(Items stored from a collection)
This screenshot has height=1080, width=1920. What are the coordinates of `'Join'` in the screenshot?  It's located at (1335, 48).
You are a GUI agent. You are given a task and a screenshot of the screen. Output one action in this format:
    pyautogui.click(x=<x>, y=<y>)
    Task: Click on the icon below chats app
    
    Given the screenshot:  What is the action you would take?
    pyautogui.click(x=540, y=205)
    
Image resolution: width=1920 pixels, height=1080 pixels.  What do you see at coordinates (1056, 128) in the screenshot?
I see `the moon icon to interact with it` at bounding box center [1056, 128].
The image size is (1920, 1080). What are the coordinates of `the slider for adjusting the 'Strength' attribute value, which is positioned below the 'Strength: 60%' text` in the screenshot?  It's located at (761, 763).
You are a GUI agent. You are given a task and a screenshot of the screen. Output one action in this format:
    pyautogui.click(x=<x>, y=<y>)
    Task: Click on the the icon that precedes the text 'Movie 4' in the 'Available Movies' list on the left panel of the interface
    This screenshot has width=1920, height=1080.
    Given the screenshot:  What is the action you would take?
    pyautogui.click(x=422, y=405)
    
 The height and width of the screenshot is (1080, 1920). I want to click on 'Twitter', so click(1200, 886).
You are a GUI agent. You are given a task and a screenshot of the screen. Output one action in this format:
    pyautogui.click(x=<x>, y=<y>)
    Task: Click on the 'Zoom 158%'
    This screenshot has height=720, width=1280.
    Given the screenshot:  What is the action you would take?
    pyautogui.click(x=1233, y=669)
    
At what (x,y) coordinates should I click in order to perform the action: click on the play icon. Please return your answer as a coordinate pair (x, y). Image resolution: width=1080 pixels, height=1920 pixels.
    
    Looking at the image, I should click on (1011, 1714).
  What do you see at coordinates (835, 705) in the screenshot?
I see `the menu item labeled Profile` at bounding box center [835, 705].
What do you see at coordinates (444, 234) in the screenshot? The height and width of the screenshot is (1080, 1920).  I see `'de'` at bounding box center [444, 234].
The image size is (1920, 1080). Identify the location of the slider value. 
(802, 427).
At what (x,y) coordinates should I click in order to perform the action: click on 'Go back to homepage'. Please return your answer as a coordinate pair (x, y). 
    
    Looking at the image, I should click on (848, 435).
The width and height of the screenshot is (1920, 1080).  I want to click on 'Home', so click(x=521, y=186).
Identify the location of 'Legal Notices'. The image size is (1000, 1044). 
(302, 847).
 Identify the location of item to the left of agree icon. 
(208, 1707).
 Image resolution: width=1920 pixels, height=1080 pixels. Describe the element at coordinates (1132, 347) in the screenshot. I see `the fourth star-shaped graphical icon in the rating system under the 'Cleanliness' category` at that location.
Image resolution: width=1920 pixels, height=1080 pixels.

Problem to work on
Can you update these lines so that every "GUI agent" becomes "desktop assistant", with everything else left unchanged?

Completed exercise
This screenshot has height=1080, width=1920. What are the coordinates of `'Join'` in the screenshot?  It's located at (1335, 48).
You are a desktop assistant. You are given a task and a screenshot of the screen. Output one action in this format:
    pyautogui.click(x=<x>, y=<y>)
    Task: Click on the icon below chats app
    
    Given the screenshot:  What is the action you would take?
    pyautogui.click(x=540, y=205)
    
Image resolution: width=1920 pixels, height=1080 pixels.  What do you see at coordinates (1056, 128) in the screenshot?
I see `the moon icon to interact with it` at bounding box center [1056, 128].
The image size is (1920, 1080). What are the coordinates of `the slider for adjusting the 'Strength' attribute value, which is positioned below the 'Strength: 60%' text` in the screenshot?  It's located at (761, 763).
You are a desktop assistant. You are given a task and a screenshot of the screen. Output one action in this format:
    pyautogui.click(x=<x>, y=<y>)
    Task: Click on the the icon that precedes the text 'Movie 4' in the 'Available Movies' list on the left panel of the interface
    This screenshot has width=1920, height=1080.
    Given the screenshot:  What is the action you would take?
    pyautogui.click(x=422, y=405)
    
 The height and width of the screenshot is (1080, 1920). I want to click on 'Twitter', so click(1200, 886).
You are a desktop assistant. You are given a task and a screenshot of the screen. Output one action in this format:
    pyautogui.click(x=<x>, y=<y>)
    Task: Click on the 'Zoom 158%'
    This screenshot has height=720, width=1280.
    Given the screenshot:  What is the action you would take?
    pyautogui.click(x=1233, y=669)
    
At what (x,y) coordinates should I click in order to perform the action: click on the play icon. Please return your answer as a coordinate pair (x, y). Image resolution: width=1080 pixels, height=1920 pixels.
    
    Looking at the image, I should click on (1011, 1714).
  What do you see at coordinates (835, 705) in the screenshot?
I see `the menu item labeled Profile` at bounding box center [835, 705].
What do you see at coordinates (444, 234) in the screenshot? The height and width of the screenshot is (1080, 1920).  I see `'de'` at bounding box center [444, 234].
The image size is (1920, 1080). Identify the location of the slider value. 
(802, 427).
At what (x,y) coordinates should I click in order to perform the action: click on 'Go back to homepage'. Please return your answer as a coordinate pair (x, y). 
    
    Looking at the image, I should click on (848, 435).
The width and height of the screenshot is (1920, 1080).  I want to click on 'Home', so click(x=521, y=186).
Identify the location of 'Legal Notices'. The image size is (1000, 1044). 
(302, 847).
 Identify the location of item to the left of agree icon. 
(208, 1707).
 Image resolution: width=1920 pixels, height=1080 pixels. Describe the element at coordinates (1132, 347) in the screenshot. I see `the fourth star-shaped graphical icon in the rating system under the 'Cleanliness' category` at that location.
Image resolution: width=1920 pixels, height=1080 pixels.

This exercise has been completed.